§ Work instruction:
Nothing but a number is expected: the count of lines in the data below that include "computer".
-------- Material for this exercise --------
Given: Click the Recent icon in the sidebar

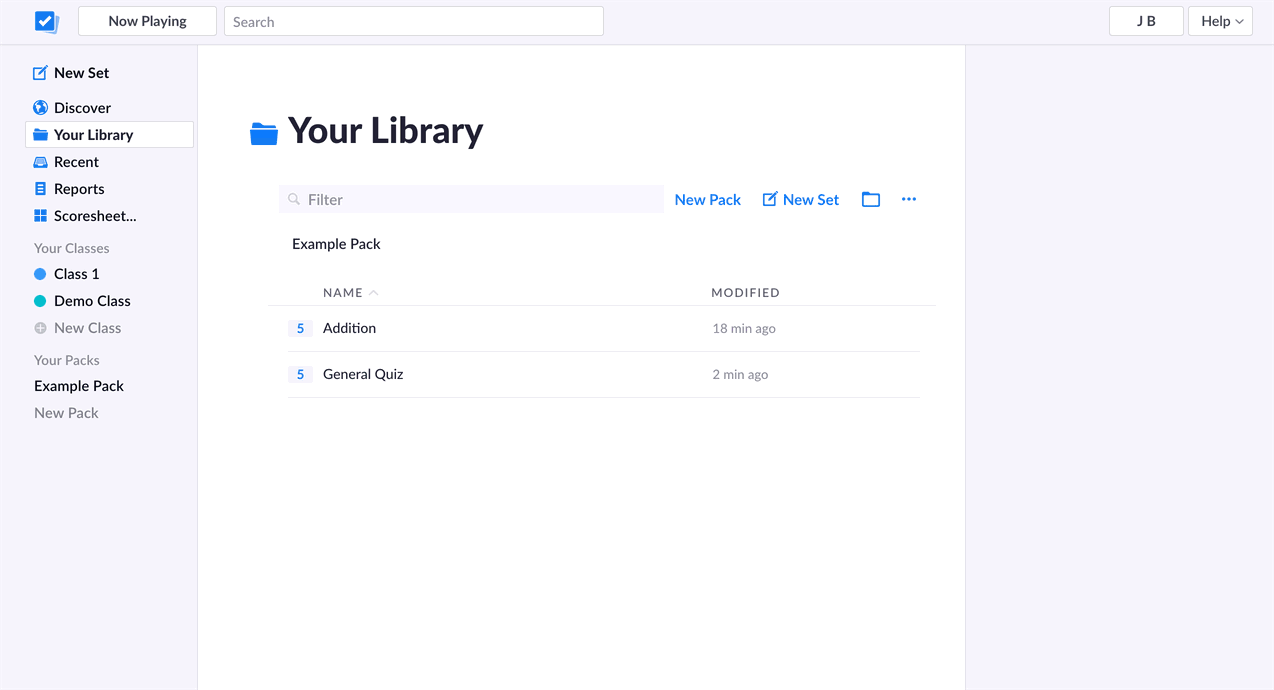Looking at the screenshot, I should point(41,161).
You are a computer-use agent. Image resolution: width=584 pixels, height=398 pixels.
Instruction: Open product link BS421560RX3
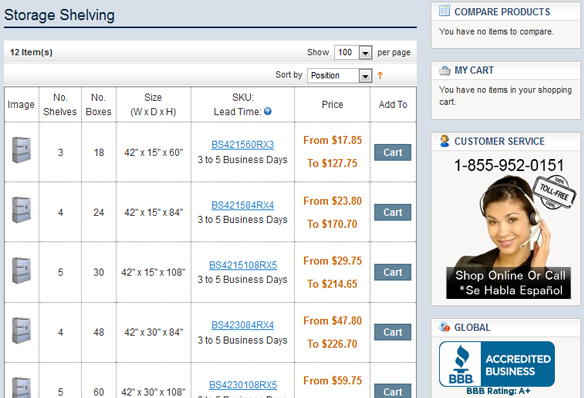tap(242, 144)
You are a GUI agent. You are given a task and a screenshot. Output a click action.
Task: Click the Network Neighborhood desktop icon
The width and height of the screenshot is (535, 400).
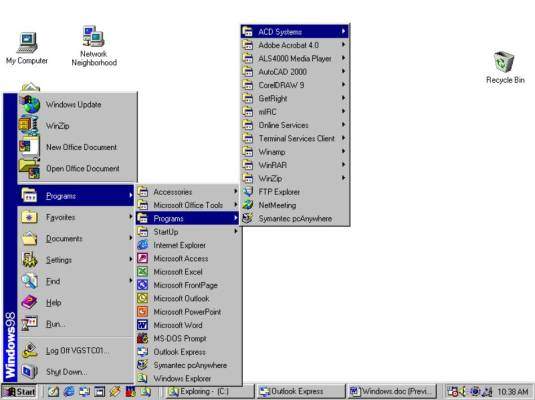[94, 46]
--------
-------- Material for this exercise --------
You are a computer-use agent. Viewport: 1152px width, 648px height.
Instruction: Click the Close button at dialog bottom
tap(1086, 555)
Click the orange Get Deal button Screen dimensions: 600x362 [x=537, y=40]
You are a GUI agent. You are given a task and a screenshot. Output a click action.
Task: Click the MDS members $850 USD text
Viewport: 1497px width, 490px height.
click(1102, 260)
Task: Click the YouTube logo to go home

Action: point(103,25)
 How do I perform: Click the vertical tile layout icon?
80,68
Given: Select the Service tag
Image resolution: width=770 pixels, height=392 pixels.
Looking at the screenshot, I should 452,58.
--------
-------- Material for this exercise --------
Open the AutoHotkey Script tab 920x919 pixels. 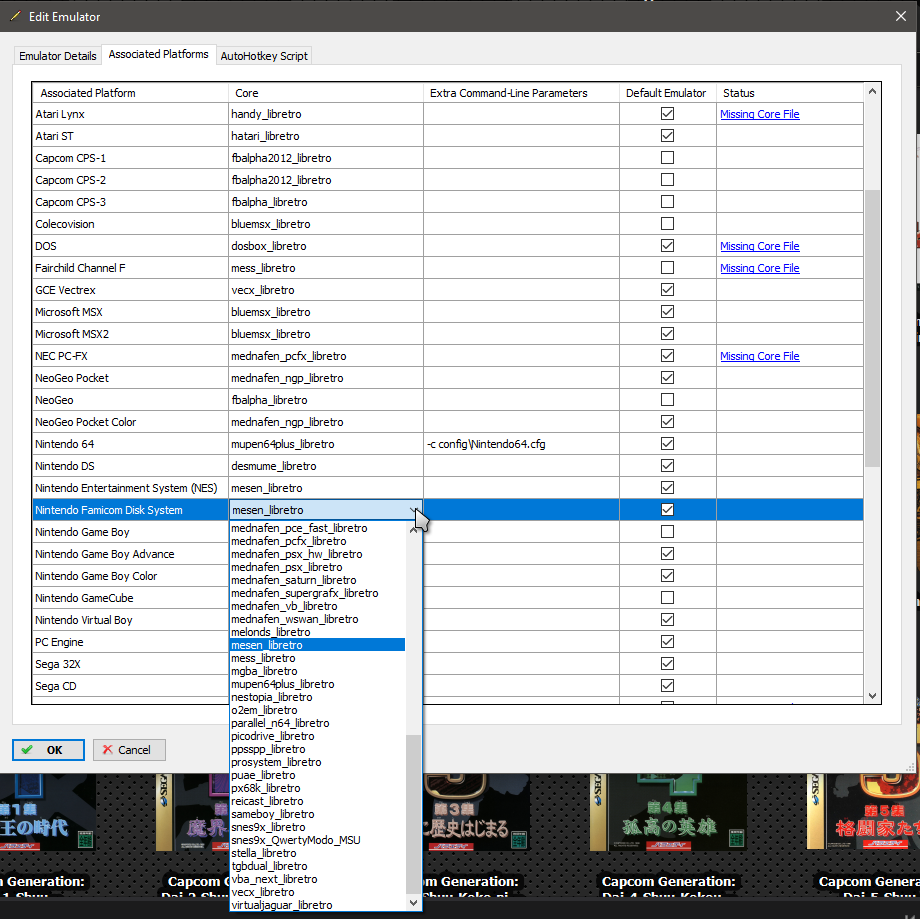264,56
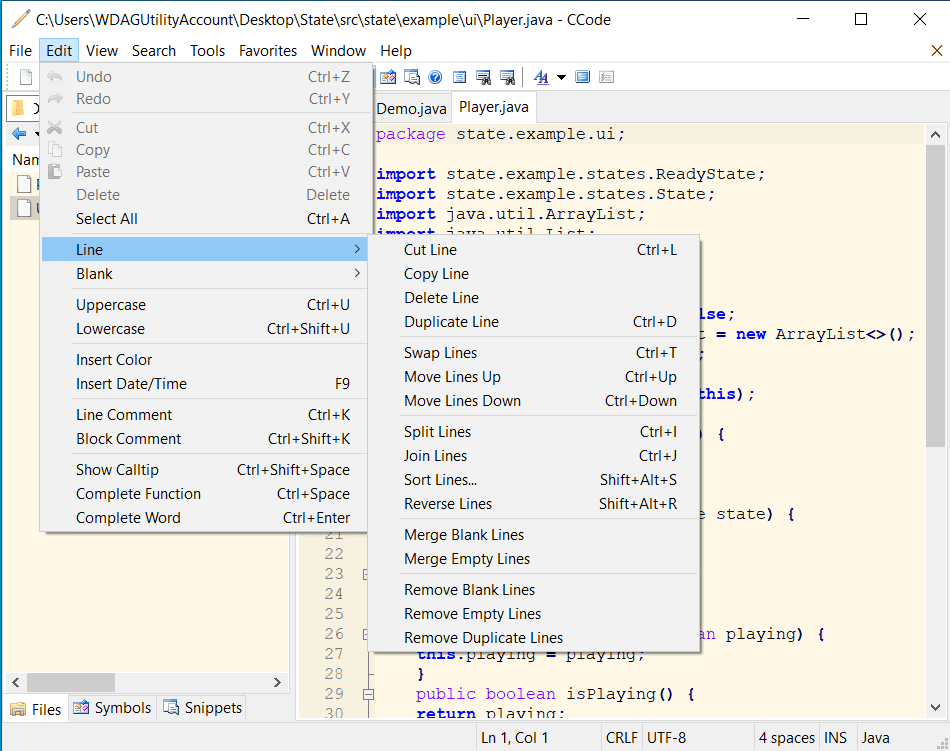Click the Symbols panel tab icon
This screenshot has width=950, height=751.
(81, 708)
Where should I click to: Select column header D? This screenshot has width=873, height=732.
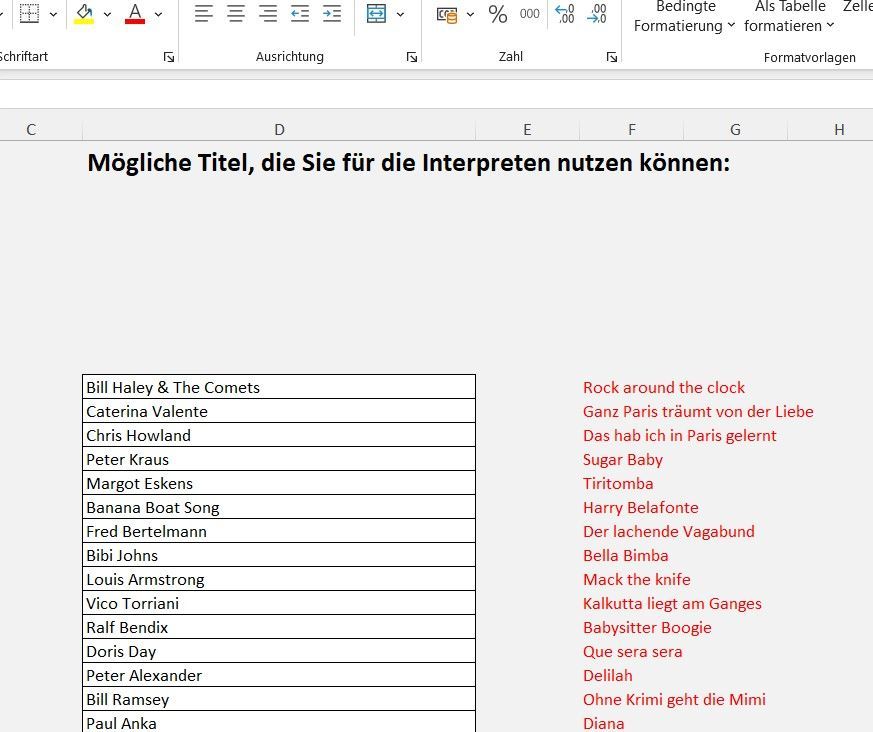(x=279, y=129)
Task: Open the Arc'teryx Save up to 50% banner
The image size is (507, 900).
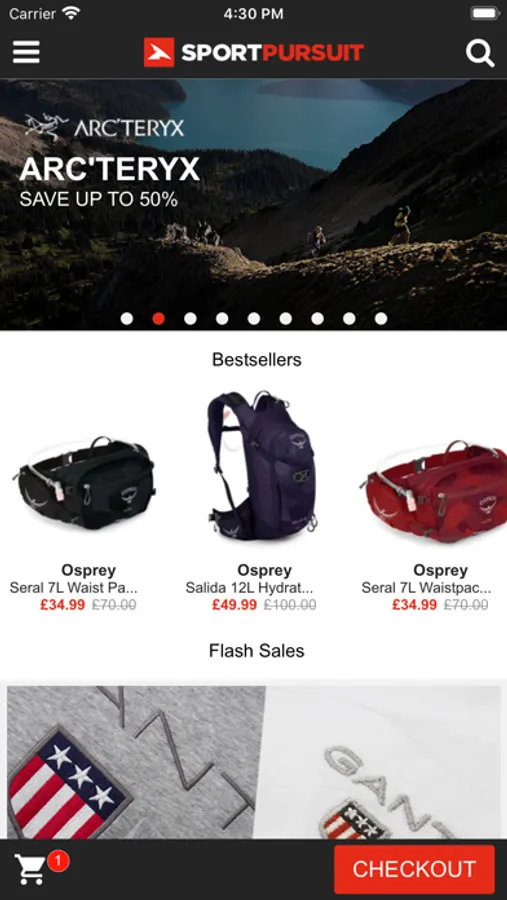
--------
§ Exercise response:
2